*WHAT THE EXERCISE ASKS*:
The word "will" may appear in the records below. Report how many lines contain it, and write nothing besides the number.

-------- INPUT MATERIAL

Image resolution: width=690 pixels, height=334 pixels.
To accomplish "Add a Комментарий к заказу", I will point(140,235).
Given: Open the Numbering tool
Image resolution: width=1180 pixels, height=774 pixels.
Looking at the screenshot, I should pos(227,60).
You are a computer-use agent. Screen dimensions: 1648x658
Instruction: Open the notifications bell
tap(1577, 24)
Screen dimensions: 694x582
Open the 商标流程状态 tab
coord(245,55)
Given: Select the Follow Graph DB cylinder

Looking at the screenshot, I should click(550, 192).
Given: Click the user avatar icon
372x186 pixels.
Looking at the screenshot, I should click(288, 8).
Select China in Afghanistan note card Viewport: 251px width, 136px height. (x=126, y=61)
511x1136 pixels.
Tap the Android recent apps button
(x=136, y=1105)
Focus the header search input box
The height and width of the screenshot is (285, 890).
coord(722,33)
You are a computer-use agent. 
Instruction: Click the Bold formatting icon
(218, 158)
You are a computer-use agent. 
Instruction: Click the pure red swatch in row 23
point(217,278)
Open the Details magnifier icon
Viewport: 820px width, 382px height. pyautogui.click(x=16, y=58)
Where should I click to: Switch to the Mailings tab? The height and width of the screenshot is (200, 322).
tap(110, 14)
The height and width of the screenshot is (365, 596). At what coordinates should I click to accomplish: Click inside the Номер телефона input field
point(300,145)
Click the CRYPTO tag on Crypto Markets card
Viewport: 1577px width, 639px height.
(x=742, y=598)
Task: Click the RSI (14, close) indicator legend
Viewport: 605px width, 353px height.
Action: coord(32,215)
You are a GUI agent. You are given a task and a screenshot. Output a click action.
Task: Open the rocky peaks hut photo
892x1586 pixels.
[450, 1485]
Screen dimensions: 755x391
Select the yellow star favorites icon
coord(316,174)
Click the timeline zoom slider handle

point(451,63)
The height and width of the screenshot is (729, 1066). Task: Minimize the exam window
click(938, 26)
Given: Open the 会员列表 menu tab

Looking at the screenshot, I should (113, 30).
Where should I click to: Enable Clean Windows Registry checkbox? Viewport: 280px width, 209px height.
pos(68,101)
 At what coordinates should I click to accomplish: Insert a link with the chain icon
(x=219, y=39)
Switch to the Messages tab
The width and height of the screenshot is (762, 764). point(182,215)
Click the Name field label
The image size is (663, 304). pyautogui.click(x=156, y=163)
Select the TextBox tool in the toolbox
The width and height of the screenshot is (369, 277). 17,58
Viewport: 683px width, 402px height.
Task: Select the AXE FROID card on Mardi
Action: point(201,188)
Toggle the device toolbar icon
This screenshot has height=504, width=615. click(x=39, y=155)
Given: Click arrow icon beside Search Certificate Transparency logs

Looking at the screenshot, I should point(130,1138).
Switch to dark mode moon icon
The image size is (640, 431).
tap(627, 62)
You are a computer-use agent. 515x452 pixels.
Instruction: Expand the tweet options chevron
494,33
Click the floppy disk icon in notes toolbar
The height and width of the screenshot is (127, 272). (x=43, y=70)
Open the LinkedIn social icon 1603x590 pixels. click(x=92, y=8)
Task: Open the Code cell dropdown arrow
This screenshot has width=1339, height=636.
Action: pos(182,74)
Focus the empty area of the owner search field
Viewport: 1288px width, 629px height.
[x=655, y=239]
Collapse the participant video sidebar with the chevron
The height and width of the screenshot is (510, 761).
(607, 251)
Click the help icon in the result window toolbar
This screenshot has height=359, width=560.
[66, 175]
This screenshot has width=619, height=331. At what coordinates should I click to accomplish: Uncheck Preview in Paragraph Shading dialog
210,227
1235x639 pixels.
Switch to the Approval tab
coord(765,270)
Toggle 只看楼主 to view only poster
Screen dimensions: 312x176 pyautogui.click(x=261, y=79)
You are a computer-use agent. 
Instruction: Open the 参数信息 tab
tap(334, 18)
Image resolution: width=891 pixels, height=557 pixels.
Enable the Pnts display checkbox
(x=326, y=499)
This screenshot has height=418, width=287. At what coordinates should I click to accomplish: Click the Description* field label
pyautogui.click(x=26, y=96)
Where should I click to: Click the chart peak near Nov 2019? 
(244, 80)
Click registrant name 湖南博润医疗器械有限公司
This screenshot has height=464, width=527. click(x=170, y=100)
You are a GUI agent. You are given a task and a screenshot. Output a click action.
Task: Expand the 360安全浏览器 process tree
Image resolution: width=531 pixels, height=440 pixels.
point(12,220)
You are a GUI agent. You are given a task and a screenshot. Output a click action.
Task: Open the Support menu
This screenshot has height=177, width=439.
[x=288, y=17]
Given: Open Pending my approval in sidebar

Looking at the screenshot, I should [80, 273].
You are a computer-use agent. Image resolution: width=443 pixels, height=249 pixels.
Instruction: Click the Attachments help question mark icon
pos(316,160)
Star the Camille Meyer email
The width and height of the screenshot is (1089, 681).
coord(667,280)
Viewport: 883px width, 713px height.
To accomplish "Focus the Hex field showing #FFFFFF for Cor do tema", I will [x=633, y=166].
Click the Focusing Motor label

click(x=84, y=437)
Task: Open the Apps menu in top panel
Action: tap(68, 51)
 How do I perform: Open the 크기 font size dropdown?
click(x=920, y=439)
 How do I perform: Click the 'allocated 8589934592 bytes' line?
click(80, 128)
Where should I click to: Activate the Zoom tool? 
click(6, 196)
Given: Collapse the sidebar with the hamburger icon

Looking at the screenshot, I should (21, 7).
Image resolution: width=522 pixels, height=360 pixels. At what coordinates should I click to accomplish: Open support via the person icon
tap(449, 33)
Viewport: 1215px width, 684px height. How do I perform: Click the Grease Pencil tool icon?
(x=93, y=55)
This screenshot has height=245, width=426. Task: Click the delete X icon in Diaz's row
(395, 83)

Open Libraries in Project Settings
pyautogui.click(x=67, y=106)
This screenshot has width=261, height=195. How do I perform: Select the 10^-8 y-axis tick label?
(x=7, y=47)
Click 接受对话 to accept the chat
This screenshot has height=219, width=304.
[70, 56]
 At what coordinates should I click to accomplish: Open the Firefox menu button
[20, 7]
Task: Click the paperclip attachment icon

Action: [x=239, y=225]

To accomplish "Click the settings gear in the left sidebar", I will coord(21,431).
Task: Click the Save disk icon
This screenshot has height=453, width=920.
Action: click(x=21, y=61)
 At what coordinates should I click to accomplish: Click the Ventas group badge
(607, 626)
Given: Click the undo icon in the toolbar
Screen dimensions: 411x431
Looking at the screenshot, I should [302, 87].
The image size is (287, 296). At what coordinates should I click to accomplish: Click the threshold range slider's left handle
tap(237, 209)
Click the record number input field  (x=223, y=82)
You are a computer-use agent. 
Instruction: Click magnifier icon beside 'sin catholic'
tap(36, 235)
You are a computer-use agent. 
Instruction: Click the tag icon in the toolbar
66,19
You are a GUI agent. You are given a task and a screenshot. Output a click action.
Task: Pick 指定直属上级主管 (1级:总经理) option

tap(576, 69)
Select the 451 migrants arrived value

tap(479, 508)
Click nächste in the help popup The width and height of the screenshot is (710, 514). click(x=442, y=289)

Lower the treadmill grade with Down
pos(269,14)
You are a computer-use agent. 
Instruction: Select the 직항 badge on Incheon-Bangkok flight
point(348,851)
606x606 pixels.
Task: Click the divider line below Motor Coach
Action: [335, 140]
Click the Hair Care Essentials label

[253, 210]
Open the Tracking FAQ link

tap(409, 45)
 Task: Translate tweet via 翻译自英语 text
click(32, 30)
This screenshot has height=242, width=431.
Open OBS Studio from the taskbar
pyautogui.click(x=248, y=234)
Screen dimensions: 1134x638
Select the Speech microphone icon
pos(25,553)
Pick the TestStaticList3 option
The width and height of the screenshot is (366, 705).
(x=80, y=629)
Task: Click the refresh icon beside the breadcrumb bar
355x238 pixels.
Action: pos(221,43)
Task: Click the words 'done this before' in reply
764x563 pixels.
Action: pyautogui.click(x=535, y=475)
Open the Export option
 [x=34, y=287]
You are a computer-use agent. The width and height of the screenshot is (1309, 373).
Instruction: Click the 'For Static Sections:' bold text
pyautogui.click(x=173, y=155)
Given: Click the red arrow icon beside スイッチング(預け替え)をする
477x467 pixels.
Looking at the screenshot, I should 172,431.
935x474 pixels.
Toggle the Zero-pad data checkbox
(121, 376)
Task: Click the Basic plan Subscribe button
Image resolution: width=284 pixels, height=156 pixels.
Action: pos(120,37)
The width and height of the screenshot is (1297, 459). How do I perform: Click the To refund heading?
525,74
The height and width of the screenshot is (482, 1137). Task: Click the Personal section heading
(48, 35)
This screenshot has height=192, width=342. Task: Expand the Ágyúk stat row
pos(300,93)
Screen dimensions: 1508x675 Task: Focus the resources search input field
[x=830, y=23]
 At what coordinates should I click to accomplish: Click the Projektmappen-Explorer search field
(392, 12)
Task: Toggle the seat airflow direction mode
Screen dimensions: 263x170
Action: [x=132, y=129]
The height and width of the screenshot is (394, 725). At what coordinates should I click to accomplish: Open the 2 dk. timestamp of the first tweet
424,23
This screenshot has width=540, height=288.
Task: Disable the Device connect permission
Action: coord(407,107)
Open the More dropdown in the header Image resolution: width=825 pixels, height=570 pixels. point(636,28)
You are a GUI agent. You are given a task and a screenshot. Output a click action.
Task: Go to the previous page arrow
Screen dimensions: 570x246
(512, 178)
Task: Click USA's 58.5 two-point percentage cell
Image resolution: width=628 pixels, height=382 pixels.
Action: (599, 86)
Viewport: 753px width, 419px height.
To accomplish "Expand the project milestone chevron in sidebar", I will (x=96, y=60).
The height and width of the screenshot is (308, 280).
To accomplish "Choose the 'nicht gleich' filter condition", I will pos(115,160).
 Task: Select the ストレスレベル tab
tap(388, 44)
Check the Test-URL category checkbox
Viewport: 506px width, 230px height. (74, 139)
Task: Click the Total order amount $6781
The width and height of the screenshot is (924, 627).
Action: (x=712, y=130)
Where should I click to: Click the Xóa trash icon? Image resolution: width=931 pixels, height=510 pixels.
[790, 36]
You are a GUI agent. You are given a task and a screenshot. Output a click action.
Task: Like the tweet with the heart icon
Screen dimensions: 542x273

----------------

*SOLUTION BELOW*:
5